● **Goal**: Please reproduce, word for word, only the lines of the listing below starting at the line that contains "Task: Open the user avatar profile icon" and ending at the line that contains "coord(228,32)", with both of those lines included.

— BEGIN Data to process —

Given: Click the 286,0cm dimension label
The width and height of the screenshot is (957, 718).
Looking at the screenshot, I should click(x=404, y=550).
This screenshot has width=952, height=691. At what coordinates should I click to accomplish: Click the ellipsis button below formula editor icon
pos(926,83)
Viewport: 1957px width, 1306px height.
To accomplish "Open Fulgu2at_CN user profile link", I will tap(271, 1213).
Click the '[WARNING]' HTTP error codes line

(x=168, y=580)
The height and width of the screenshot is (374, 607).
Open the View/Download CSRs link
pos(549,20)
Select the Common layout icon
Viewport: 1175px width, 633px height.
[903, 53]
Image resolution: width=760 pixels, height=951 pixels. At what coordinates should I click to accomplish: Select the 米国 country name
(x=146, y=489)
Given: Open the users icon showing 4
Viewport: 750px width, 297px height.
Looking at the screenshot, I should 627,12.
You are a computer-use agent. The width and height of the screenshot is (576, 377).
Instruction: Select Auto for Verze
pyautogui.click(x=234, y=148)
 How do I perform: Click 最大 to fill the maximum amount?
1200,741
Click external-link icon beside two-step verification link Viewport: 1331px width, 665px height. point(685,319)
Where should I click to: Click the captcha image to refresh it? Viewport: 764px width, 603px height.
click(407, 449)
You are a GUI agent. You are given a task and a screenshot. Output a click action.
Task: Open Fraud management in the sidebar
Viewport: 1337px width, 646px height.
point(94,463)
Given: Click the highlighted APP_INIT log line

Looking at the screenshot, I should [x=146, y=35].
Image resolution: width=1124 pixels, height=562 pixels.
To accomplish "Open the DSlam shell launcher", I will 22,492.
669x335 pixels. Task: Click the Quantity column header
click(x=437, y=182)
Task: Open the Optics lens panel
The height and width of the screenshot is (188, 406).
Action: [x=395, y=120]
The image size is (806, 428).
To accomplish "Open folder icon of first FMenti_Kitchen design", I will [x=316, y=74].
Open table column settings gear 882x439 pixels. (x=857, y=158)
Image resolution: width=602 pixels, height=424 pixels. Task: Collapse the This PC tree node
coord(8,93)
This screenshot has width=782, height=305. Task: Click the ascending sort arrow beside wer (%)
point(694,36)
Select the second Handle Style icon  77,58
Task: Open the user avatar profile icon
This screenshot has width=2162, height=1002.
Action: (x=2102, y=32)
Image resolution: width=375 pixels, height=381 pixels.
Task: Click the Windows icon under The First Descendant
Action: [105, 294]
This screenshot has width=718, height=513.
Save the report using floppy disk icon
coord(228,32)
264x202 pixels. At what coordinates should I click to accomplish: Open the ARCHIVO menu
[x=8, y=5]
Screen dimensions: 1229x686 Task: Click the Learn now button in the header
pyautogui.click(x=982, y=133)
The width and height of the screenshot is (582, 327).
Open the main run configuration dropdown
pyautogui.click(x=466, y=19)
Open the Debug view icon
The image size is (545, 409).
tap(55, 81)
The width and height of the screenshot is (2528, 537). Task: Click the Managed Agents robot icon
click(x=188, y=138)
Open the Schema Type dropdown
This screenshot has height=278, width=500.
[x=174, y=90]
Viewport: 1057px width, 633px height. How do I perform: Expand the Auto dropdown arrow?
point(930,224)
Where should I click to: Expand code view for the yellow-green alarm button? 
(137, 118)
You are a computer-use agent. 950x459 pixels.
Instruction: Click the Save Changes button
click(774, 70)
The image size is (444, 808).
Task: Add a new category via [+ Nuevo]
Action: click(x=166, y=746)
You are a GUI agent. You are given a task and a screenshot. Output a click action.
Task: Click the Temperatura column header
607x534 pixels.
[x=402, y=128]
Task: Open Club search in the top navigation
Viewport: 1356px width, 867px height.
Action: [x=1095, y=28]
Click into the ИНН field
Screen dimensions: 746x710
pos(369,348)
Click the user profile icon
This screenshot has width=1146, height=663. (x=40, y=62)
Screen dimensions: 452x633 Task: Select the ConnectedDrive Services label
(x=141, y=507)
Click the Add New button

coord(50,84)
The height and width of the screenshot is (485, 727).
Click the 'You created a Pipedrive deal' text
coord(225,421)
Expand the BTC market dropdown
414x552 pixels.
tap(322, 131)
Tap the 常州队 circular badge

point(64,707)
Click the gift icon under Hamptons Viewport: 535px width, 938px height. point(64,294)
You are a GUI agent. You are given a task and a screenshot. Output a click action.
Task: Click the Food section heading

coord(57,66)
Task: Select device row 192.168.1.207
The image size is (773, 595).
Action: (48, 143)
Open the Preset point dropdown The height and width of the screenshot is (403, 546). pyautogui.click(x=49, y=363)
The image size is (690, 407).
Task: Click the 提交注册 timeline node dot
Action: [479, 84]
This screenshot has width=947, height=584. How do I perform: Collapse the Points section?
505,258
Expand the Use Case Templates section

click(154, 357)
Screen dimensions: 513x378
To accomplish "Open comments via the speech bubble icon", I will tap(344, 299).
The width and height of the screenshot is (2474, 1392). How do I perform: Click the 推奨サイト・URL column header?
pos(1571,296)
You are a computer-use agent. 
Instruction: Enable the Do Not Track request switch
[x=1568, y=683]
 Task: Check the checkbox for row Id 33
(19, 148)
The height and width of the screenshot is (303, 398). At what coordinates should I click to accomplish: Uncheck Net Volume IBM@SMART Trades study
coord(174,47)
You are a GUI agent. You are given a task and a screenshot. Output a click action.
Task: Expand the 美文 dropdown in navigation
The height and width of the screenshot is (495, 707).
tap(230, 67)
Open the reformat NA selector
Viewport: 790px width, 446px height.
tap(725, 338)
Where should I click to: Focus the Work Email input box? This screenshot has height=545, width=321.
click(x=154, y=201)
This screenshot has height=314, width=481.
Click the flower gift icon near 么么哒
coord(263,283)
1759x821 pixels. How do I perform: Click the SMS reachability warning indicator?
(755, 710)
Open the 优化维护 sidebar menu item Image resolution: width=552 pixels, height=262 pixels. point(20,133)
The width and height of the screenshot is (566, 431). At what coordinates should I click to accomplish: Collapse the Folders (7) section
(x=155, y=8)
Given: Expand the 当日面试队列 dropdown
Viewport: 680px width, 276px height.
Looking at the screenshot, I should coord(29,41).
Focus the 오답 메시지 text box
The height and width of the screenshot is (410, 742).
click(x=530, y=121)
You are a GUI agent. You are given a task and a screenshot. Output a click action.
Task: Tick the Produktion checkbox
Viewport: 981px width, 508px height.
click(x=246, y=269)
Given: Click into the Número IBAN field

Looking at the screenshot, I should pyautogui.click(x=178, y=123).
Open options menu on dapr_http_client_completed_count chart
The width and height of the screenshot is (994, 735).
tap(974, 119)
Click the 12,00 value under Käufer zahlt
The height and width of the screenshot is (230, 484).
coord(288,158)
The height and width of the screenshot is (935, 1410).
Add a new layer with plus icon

— END Data to process —

● **Task result**:
Task: Open the user avatar profile icon
This screenshot has width=2162, height=1002.
Action: (x=2102, y=32)
Image resolution: width=375 pixels, height=381 pixels.
Task: Click the Windows icon under The First Descendant
Action: [105, 294]
This screenshot has width=718, height=513.
Save the report using floppy disk icon
coord(228,32)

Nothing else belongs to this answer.